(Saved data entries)
----

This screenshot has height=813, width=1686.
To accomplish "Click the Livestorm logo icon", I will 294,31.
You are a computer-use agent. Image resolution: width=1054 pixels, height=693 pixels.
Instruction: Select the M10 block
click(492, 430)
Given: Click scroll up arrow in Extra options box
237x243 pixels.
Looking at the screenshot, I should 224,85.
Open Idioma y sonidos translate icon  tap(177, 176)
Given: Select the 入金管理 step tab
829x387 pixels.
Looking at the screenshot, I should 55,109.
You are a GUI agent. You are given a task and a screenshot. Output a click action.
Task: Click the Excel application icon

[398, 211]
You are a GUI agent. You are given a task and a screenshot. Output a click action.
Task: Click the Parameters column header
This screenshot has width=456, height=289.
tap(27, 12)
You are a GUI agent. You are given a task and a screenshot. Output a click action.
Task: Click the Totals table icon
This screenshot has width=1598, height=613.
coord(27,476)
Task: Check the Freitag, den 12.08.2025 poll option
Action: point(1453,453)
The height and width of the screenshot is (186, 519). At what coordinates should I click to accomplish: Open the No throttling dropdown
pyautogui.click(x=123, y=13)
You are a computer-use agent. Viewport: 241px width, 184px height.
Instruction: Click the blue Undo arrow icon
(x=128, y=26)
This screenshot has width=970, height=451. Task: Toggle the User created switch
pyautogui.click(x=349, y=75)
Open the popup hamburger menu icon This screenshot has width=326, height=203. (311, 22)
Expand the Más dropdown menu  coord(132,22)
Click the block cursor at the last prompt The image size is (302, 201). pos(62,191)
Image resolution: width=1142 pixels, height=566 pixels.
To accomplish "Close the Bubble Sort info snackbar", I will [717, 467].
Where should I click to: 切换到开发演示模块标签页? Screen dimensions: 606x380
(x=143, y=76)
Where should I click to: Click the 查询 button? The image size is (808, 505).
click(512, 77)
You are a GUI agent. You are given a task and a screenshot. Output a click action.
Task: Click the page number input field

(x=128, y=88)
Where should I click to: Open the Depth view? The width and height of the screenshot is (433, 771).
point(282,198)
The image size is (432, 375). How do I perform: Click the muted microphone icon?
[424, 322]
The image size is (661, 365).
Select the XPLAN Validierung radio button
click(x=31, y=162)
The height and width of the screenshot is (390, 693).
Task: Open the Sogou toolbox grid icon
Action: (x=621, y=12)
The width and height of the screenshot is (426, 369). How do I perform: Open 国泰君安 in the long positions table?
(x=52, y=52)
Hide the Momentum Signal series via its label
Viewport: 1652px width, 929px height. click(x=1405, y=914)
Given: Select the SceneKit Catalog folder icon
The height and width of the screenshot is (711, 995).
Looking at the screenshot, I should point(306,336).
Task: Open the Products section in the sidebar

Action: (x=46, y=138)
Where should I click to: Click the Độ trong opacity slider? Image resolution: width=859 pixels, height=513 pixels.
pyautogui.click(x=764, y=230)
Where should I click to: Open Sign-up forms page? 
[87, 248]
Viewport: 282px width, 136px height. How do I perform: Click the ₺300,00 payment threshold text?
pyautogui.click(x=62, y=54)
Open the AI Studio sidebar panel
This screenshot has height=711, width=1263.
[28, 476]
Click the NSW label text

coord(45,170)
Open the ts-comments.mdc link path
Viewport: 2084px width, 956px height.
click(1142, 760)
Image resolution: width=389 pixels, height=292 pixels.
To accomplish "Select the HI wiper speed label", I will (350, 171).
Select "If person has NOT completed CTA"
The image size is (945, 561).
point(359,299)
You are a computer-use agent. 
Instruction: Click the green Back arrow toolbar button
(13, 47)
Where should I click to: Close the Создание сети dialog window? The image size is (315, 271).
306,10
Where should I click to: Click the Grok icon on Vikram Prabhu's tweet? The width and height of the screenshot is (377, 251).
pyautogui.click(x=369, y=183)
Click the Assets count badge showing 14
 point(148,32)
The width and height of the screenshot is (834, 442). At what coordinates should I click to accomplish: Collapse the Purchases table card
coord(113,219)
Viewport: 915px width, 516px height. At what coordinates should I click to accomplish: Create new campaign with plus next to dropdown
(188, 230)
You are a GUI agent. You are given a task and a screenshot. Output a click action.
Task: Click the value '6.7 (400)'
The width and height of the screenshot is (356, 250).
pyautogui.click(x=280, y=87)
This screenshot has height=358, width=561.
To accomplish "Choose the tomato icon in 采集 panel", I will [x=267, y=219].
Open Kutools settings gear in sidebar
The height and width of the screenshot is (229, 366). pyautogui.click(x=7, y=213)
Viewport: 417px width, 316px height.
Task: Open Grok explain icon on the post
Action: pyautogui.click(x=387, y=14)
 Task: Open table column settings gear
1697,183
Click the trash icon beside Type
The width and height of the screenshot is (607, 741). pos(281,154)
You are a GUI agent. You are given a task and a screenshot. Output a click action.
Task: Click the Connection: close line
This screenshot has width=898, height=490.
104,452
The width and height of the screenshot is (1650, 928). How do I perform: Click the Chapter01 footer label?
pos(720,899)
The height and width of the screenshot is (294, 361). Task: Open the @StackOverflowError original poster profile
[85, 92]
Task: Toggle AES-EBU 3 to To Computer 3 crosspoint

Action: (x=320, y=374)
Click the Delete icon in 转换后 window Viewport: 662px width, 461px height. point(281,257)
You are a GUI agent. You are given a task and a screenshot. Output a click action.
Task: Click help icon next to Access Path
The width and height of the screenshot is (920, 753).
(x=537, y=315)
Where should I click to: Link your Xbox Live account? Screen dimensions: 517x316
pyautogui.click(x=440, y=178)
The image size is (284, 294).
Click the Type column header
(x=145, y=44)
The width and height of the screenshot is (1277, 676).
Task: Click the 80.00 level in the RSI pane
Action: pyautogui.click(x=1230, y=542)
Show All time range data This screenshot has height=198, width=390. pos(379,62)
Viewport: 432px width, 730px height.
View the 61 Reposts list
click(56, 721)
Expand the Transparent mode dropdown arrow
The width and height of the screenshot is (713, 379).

----

◆ The request ◆
Copy every item above word for word, changing nothing.

◆ Exercise output ◆
This screenshot has height=813, width=1686.
To accomplish "Click the Livestorm logo icon", I will 294,31.
You are a computer-use agent. Image resolution: width=1054 pixels, height=693 pixels.
Instruction: Select the M10 block
click(492, 430)
Given: Click scroll up arrow in Extra options box
237x243 pixels.
Looking at the screenshot, I should 224,85.
Open Idioma y sonidos translate icon  tap(177, 176)
Given: Select the 入金管理 step tab
829x387 pixels.
Looking at the screenshot, I should 55,109.
You are a GUI agent. You are given a task and a screenshot. Output a click action.
Task: Click the Excel application icon

[398, 211]
You are a GUI agent. You are given a task and a screenshot. Output a click action.
Task: Click the Parameters column header
This screenshot has width=456, height=289.
tap(27, 12)
You are a GUI agent. You are given a task and a screenshot. Output a click action.
Task: Click the Totals table icon
This screenshot has width=1598, height=613.
coord(27,476)
Task: Check the Freitag, den 12.08.2025 poll option
Action: point(1453,453)
The height and width of the screenshot is (186, 519). At what coordinates should I click to accomplish: Open the No throttling dropdown
pyautogui.click(x=123, y=13)
You are a computer-use agent. Viewport: 241px width, 184px height.
Instruction: Click the blue Undo arrow icon
(x=128, y=26)
This screenshot has width=970, height=451. Task: Toggle the User created switch
pyautogui.click(x=349, y=75)
Open the popup hamburger menu icon This screenshot has width=326, height=203. (311, 22)
Expand the Más dropdown menu  coord(132,22)
Click the block cursor at the last prompt The image size is (302, 201). pos(62,191)
Image resolution: width=1142 pixels, height=566 pixels.
To accomplish "Close the Bubble Sort info snackbar", I will [717, 467].
Where should I click to: 切换到开发演示模块标签页? Screen dimensions: 606x380
(x=143, y=76)
Where should I click to: Click the 查询 button? The image size is (808, 505).
click(512, 77)
You are a GUI agent. You are given a task and a screenshot. Output a click action.
Task: Click the page number input field

(x=128, y=88)
Where should I click to: Open the Depth view? The width and height of the screenshot is (433, 771).
point(282,198)
The image size is (432, 375). How do I perform: Click the muted microphone icon?
[424, 322]
The image size is (661, 365).
Select the XPLAN Validierung radio button
click(x=31, y=162)
The height and width of the screenshot is (390, 693).
Task: Open the Sogou toolbox grid icon
Action: (x=621, y=12)
The width and height of the screenshot is (426, 369). How do I perform: Open 国泰君安 in the long positions table?
(x=52, y=52)
Hide the Momentum Signal series via its label
Viewport: 1652px width, 929px height. click(x=1405, y=914)
Given: Select the SceneKit Catalog folder icon
The height and width of the screenshot is (711, 995).
Looking at the screenshot, I should point(306,336).
Task: Open the Products section in the sidebar

Action: (x=46, y=138)
Where should I click to: Click the Độ trong opacity slider? Image resolution: width=859 pixels, height=513 pixels.
pyautogui.click(x=764, y=230)
Where should I click to: Open Sign-up forms page? 
[87, 248]
Viewport: 282px width, 136px height. How do I perform: Click the ₺300,00 payment threshold text?
pyautogui.click(x=62, y=54)
Open the AI Studio sidebar panel
This screenshot has height=711, width=1263.
[28, 476]
Click the NSW label text

coord(45,170)
Open the ts-comments.mdc link path
Viewport: 2084px width, 956px height.
click(1142, 760)
Image resolution: width=389 pixels, height=292 pixels.
To accomplish "Select the HI wiper speed label", I will (350, 171).
Select "If person has NOT completed CTA"
The image size is (945, 561).
point(359,299)
You are a computer-use agent. 
Instruction: Click the green Back arrow toolbar button
(13, 47)
Where should I click to: Close the Создание сети dialog window? The image size is (315, 271).
306,10
Where should I click to: Click the Grok icon on Vikram Prabhu's tweet? The width and height of the screenshot is (377, 251).
pyautogui.click(x=369, y=183)
Click the Assets count badge showing 14
 point(148,32)
The width and height of the screenshot is (834, 442). At what coordinates should I click to accomplish: Collapse the Purchases table card
coord(113,219)
Viewport: 915px width, 516px height. At what coordinates should I click to accomplish: Create new campaign with plus next to dropdown
(188, 230)
You are a GUI agent. You are given a task and a screenshot. Output a click action.
Task: Click the value '6.7 (400)'
The width and height of the screenshot is (356, 250).
pyautogui.click(x=280, y=87)
This screenshot has height=358, width=561.
To accomplish "Choose the tomato icon in 采集 panel", I will [x=267, y=219].
Open Kutools settings gear in sidebar
The height and width of the screenshot is (229, 366). pyautogui.click(x=7, y=213)
Viewport: 417px width, 316px height.
Task: Open Grok explain icon on the post
Action: pyautogui.click(x=387, y=14)
 Task: Open table column settings gear
1697,183
Click the trash icon beside Type
The width and height of the screenshot is (607, 741). pos(281,154)
You are a GUI agent. You are given a task and a screenshot. Output a click action.
Task: Click the Connection: close line
This screenshot has width=898, height=490.
104,452
The width and height of the screenshot is (1650, 928). How do I perform: Click the Chapter01 footer label?
pos(720,899)
The height and width of the screenshot is (294, 361). Task: Open the @StackOverflowError original poster profile
[85, 92]
Task: Toggle AES-EBU 3 to To Computer 3 crosspoint

Action: (x=320, y=374)
Click the Delete icon in 转换后 window Viewport: 662px width, 461px height. point(281,257)
You are a GUI agent. You are given a task and a screenshot. Output a click action.
Task: Click help icon next to Access Path
The width and height of the screenshot is (920, 753).
(x=537, y=315)
Where should I click to: Link your Xbox Live account? Screen dimensions: 517x316
pyautogui.click(x=440, y=178)
The image size is (284, 294).
Click the Type column header
(x=145, y=44)
The width and height of the screenshot is (1277, 676).
Task: Click the 80.00 level in the RSI pane
Action: pyautogui.click(x=1230, y=542)
Show All time range data This screenshot has height=198, width=390. pos(379,62)
Viewport: 432px width, 730px height.
View the 61 Reposts list
click(56, 721)
Expand the Transparent mode dropdown arrow
The width and height of the screenshot is (713, 379).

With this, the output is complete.